Banken brauchen weniger Staatshilfe
27.05.2010 - Banken brauchen weniger Staatshilfe
Im Zuge der Finanzkrise sind viele Kreditinstitute in finanzielle Bedrängnis geraten. Um diese Banken vor einem Zusammenbruch zu retten, haben sich viele europäischen Staaten dazu entschlossen, den angeschlagenen Banken unter die Arme zu greifen. Dazu haben die Banken europaweit staatliche Hilfe erhalten.
Im Laufe des vergangenen Jahres konnten die europäischen Staaten ihre Krisenhilfe für den Bankensektor aber deutlich zurückfahren. Zu Beginn des Jahres 2009 mussten die Kreditinstitute noch 30 Prozent ihrer am Kapitalmarkt aufgenommenen Gelder zu Finanzierungszwecken mit Staatsgarantien absichern. Zum Ende des Jahres 2009 mussten dagegen nur noch vier Prozent der aufgenommenen Gelder mit Staatsgarantien abgesichert werden. Nach Aussage von EU-Wettbewerbskommissar Joaquin Almunia sei dieser Rückgang ein Hinweis dafür, dass der Finanzsektor nach der Krise wieder zur Normalität zurückkehre.
Deutsche Banken vor Zusammenbruch bewahrt
Auch in Deutschland standen in Folge der Finanzkrise einige Banken vor dem Aus. Prominentester Vertreter dieser Banken war in Deutschland die Commerzbank. Hier musste der Staat eingreifen, um eine Pleite zu verhindern. Noch schlechter erging es der bayrischen Immobilienbank Hypo Real Estate. Neben diesen Banken benötigten auch fast alle Landesbanken zum Überleben staatliche Hilfen.

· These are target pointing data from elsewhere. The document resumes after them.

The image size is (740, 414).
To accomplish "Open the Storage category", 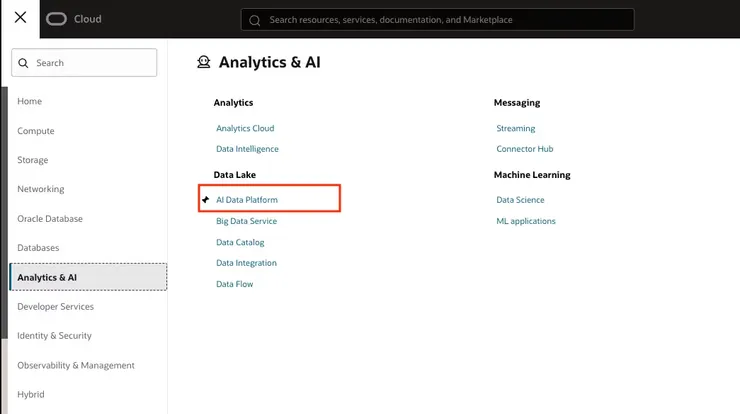I will pos(33,160).
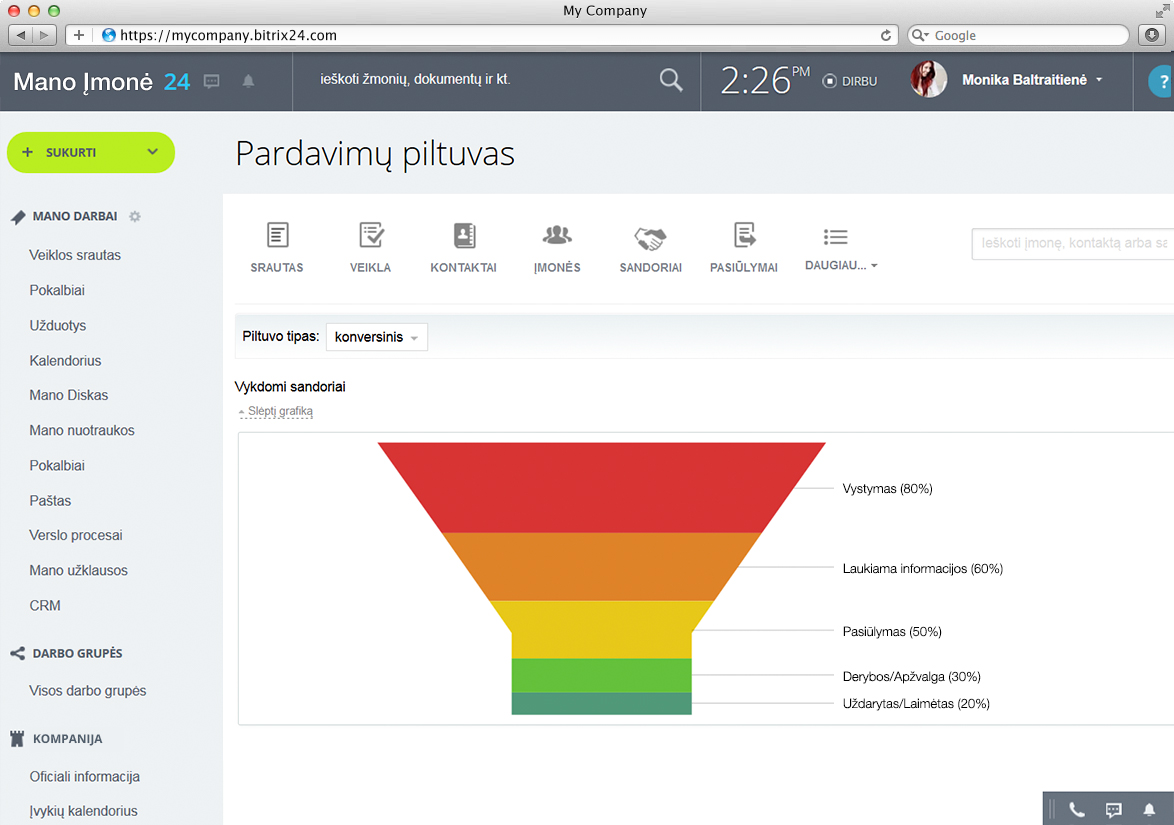This screenshot has width=1174, height=825.
Task: Open Kalendorius in left sidebar
Action: pyautogui.click(x=65, y=361)
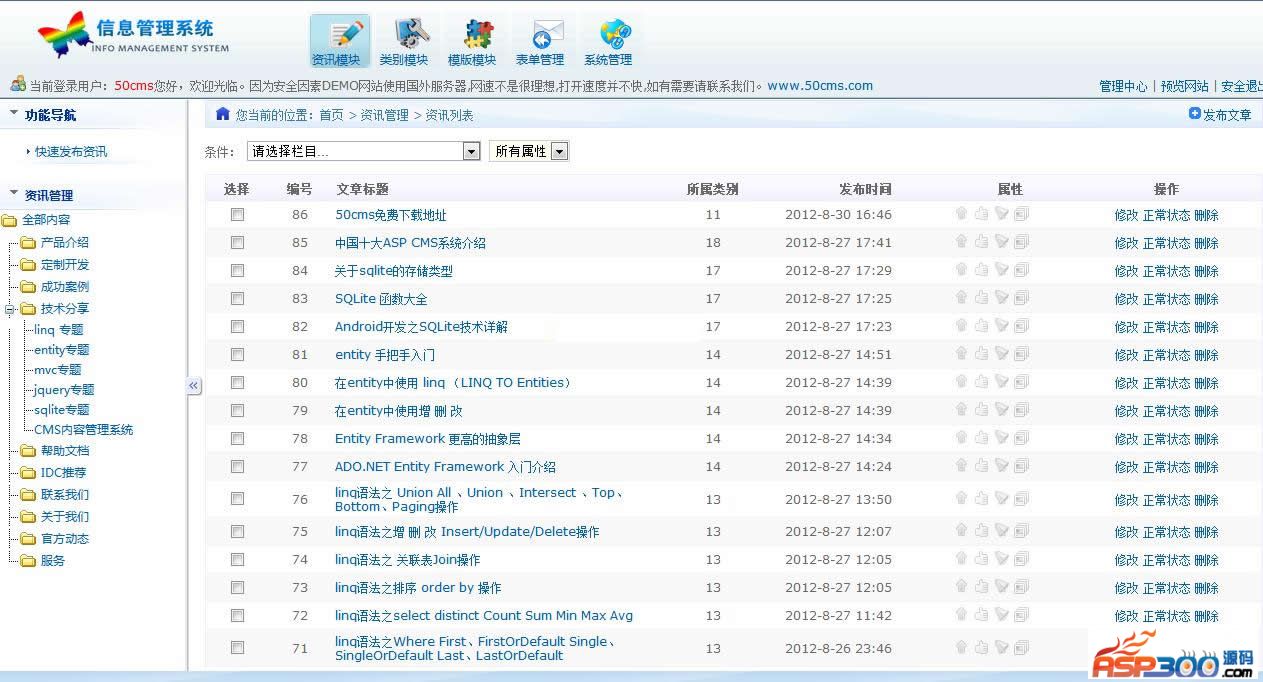Open the 类别模块 tools icon
Screen dimensions: 1263x682
click(x=404, y=41)
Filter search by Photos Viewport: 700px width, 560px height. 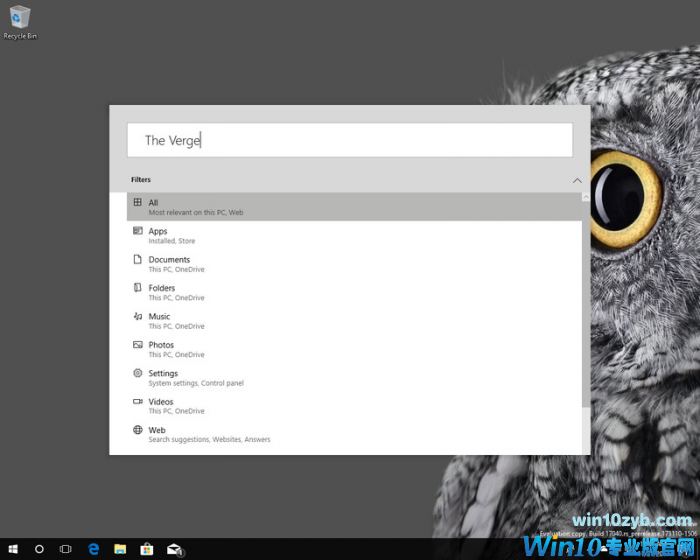(x=350, y=349)
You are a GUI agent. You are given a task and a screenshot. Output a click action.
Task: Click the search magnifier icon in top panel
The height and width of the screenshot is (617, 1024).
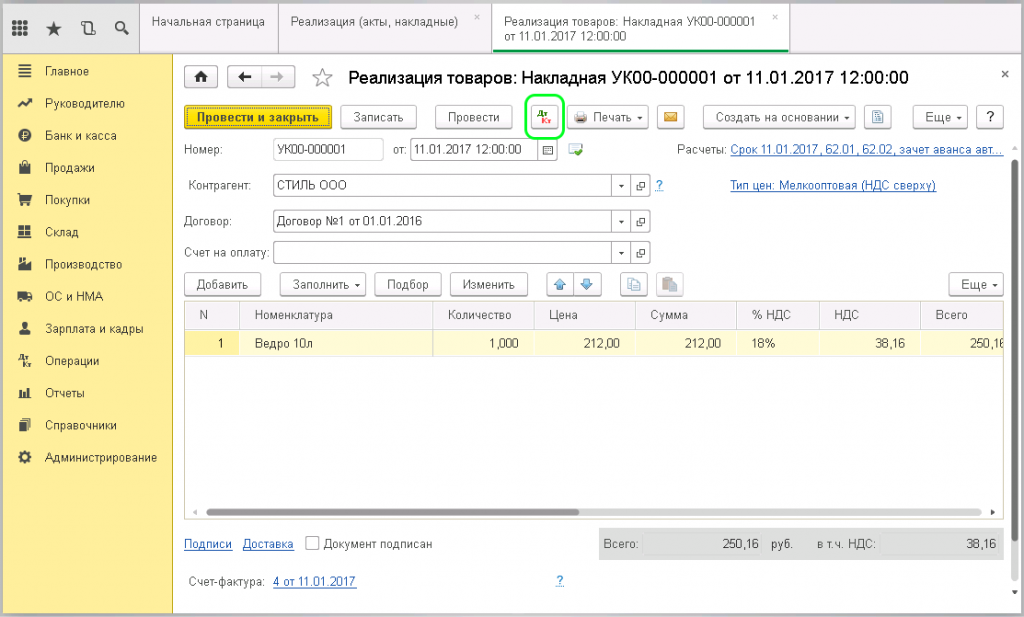(x=121, y=28)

Europaweit Rettungsschirme eingeführt
Insgesamt haben 19 europäische Staaten Rettungsschirme für ihre Banken eingeführt. In Deutschland wird diese Aufgabe vom Rettungsfonds SoFFin (Sonderfonds Finanzmarktstabilisierung) übernommen. Die vom SoFFin ausgeschütteten Stabilisierungshilfen für Banken haben bislang ein Volumen von 172,5 Mrd. Euro erreicht. Diese Summe wurde an zehn Kreditinstitute verteilt.
Während der Krise genehmigte die EU-Kommission insgesamt Garantien und staatliche Hilfen im Umfang von 4131 Mrd. Euro. Von dieser Summe seien 30 Prozent benötigt worden, um schwächelnde Banken vor einem Zusammenbruch zu bewahren. Dies entspricht Ausgaben in Höhe von 1235 Mrd. Euro. Davon entfielen wiederum 993 Mrd. Euro auf Garantien. Die restlichen 241 Mrd. Euro wurden den Banken zum Zwecke der Rekapitalisierung zugeführt.
Inzwischen hat sich die Lage in Frankreich, Italien und Großbritannien soweit entspannt, dass die Länder planen, Staatsgarantien für angeschlagene Bankhäuser demnächst auslaufen zu lassen. Sollte sich Deutschland entschließen den SoFFin über den 30. Juni hinaus aufrecht zu erhalten, würden die Kreditinstitute für dessen Garantien zukünftig höhere Gebühren entrichten müssen.
Umstrukturierung von Banken
Bei kriselnden Banken, deren Geschäftsmodell deutliche Schwachstellen aufweist, sollen grundlegende Umstrukturierungen vorgenommen werden, damit staatliche Hilfen zukünftig überflüssig werden. Seit Beginn der Krise überprüften die europäischen Wettbewerbshüter derartige Pläne für 40 Kreditinstitute. Bislang wurden aber erst für 13 Banken Umstrukturierungspläne genehmigt.